Напомню, что первое постоянное впечатление от жизни (в четыре года) – стремление большинства окружающих нагадить всем вокруг и тебе лично. Затем пошла школьная «дедовщина» - класс от класса свирепее до самой войны. В войну и после войны она сменилась бандитизмом, меня лично по сию пору (тьфу-тьфу-тьфу!) ни разу не коснувшимся. В обоих учебных институтах, которые я прошёл (МАИ и МГИМО) дружеские компании надежно отгораживали от всяких посягательств, которых за пределами нашего круга было предостаточно. В Институте истории АН СССР я долгое время был слишком мелкой сошкой, чтобы нажить себе личных врагов. Но как только стал доктором наук в 36 лет, опередив многих 50-ти и даже 60-летних, враги немедленно появились. Один из них пытался преследовать меня практически почти на всех моих секторских выступлениях, и дело дошло до личных оскорблений (с моей стороны). Лишь мой мягкий нрав и покровительство директора избавили от более неприятных эксцессов. В Институте международного рабочего движения я удачно остался в стороне от немедленно начавшейся там  склоки, но в Институте социологии этот номер не прошел. Там сразу пошли войной друг на друга два враждебных клана, и от каждого поступило предложение присоединиться (естественно, в роли шестёрки). К несчастью, как я упоминал об этом в соответствующей главе мемуаров, мой характер не давал мне стать ни паханом, ни шестёркой. Я был и остался аутсайдером – и за это претерпел великое множество обид, ограблений (кадровых) и унижений (публичных), что сделало мой характер еще более замкнутым (хотя, казалось бы, интровертнее некуда). В Институте предпринимательства Академии естественных наук, конфликт с директором-паханом кончился скандалом и моим бегством оттуда. Наконец, в Академии образования с самого начала попал в самый настоящий гадюшник, который, с новым президентом, принял характер травли и завершился  еще одним моим бегством из серпентария.

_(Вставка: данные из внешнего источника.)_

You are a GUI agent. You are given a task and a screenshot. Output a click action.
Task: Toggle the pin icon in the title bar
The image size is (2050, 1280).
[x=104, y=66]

Так вот, в ХХ1 веке, в отличие от ХХ-го, всю эту нечисть как помелом смело. В Академии образования я общаюсь только с несколькими лично приятными мне людьми, не прервавшими со мной отношений. То же самое относится к Институту социологии РАН. В Президиуме педобщества, из которого я лишь недавно забрал Трудовую книжку – сплошная идиллия. В учебной Гуманитарно-прогностической академии, куда я эту книжку передал – еще сплошнее. В академии прогнозирования до сих пор (опять тьфу-тьфу-тьфу!) сплошнее сплошного и с администрацией и на семинарах, хотя люди там сложные, и без конфликтов меж ними не обходится. В Школе художественных ремёсел – я редкий и желанный гость тотально для всех, от ректора до своих студентов. В Центре общественных наук МГУ – та же картина. А за пределы этого круга я выхожу очень редко, только по личному приглашению и большей частью только на бенефис, так что тут неприятности исключаются изначально. Вот уже целых пять лет – ничего огорчительного. Может быть, разом изгнание на улицу из Микроэкономики и Технологического колледжа, на который базируется Гуманитарно-прогностическая академия, как-то уравновесят имеющееся розовое с грядущим чёрным?
Правда, в 2004 г. повеяло затхлостью былых унижений, но всего на несколько дней в далёком Бейруте и по вполне понятной азиатской подлости беков и нукеров – но это просто преходящий момент, ради контраста с московской действительностью 2001-2005 гг. Огорчает также необязательность некоторых новых партнеров конца 2005-го – начала 2006-го. Но так легко отправить их в мир неприятных воспоминаний! Никакого сравнения с неизбежностью продолжительных огорчений в прошлом.
Еще один сюрприз в жизни после жизни – исчезновение всех и всяческих желаний. Если верно, что вожделенный рай индуистов – нирвана – это мир без желаний, то я, неизвестно за какие добродетели, попал именно туда.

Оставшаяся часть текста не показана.